Array of ordered vectors?

I want to specify an N array of ordered 2 vectors. Something like

// doesn't work
vector[N] ordered[2] mu;
vector[N] ordered mu[2];

what is the best way to achieve this?

Playing around a bit, I was able to achieve what I wanted. Though I think it would be nice if we could specify an array of ordered vectors instead of what I did.

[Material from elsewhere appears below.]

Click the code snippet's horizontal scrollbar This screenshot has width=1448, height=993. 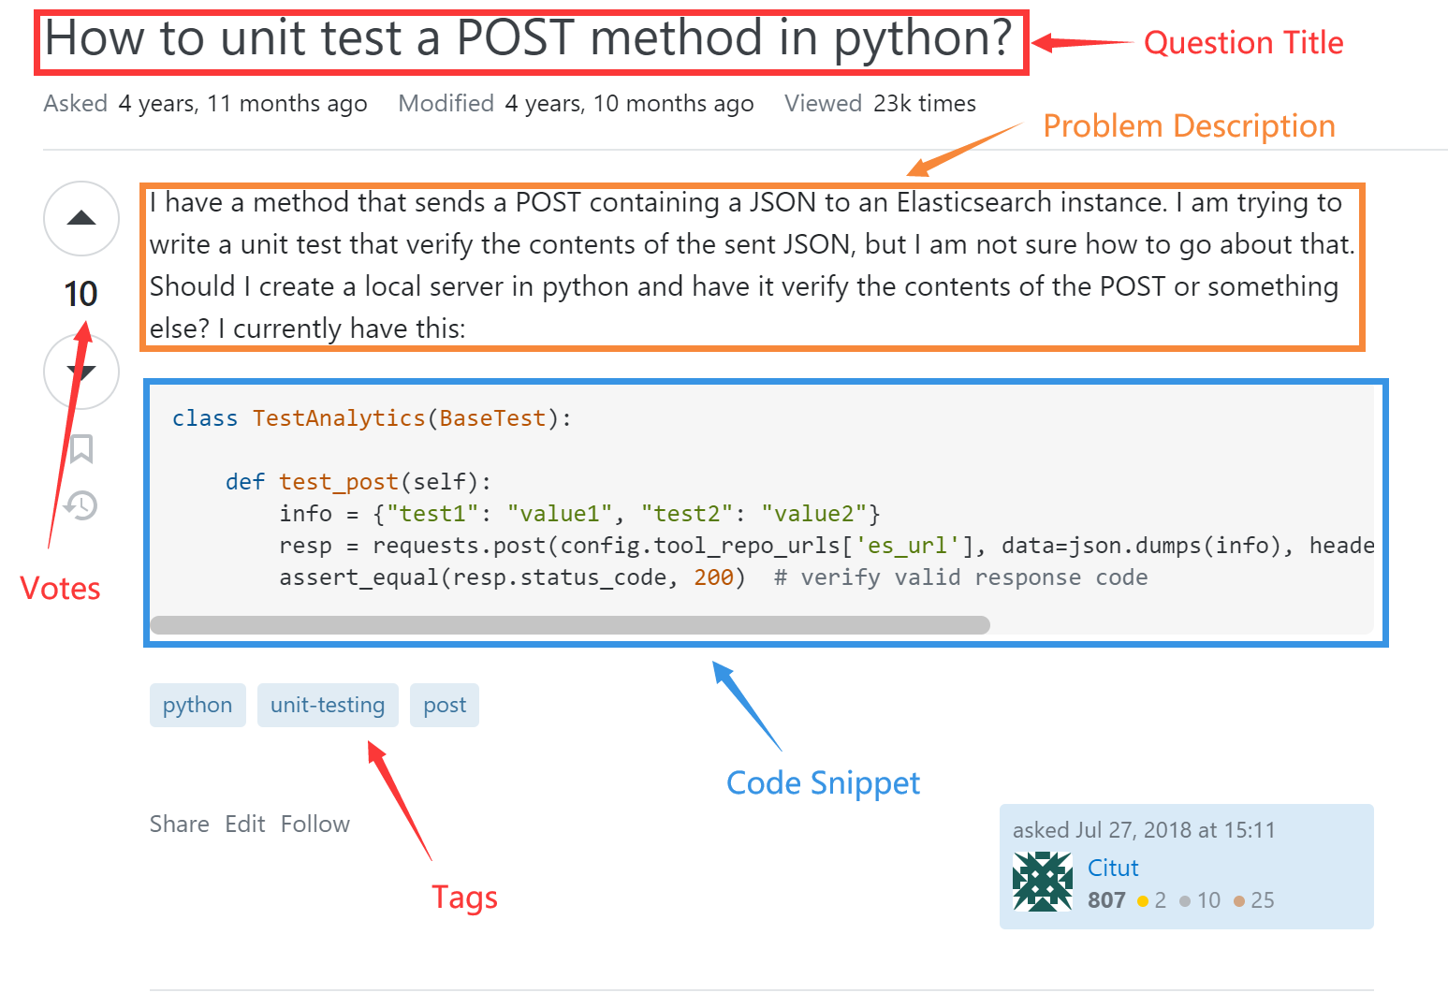[569, 625]
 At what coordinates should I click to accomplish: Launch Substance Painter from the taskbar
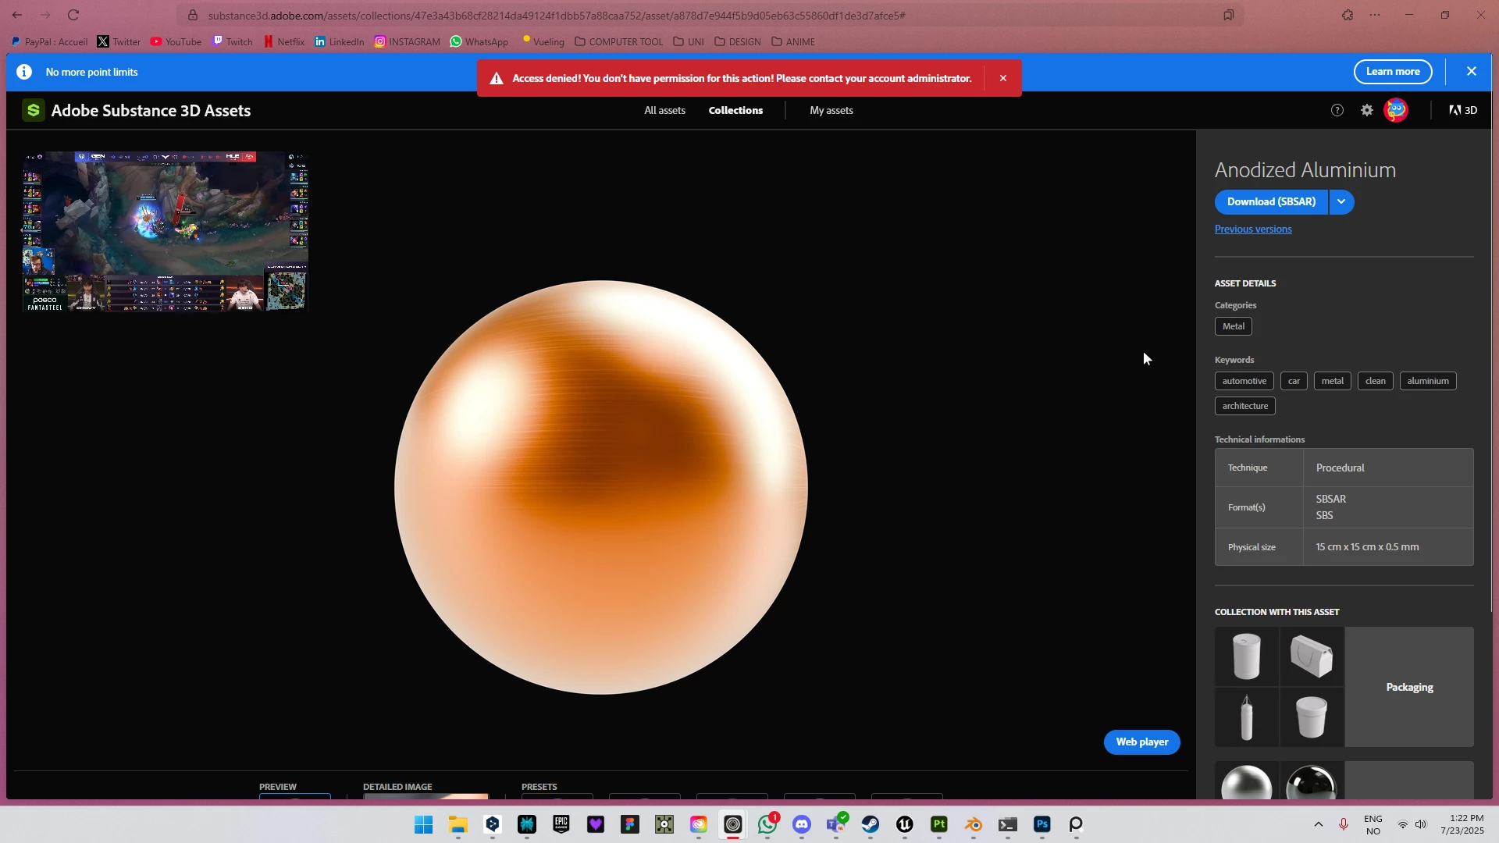click(939, 824)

The problem I’m working on involved a mixture of two distributions where the intercept was allowed to vary within each mixture (ala hierarchical). However, I wanted one of the mixture intercepts to be always less than the other. I enforced this by creating two vectors where one is strictly negative and the other one is strictly positive.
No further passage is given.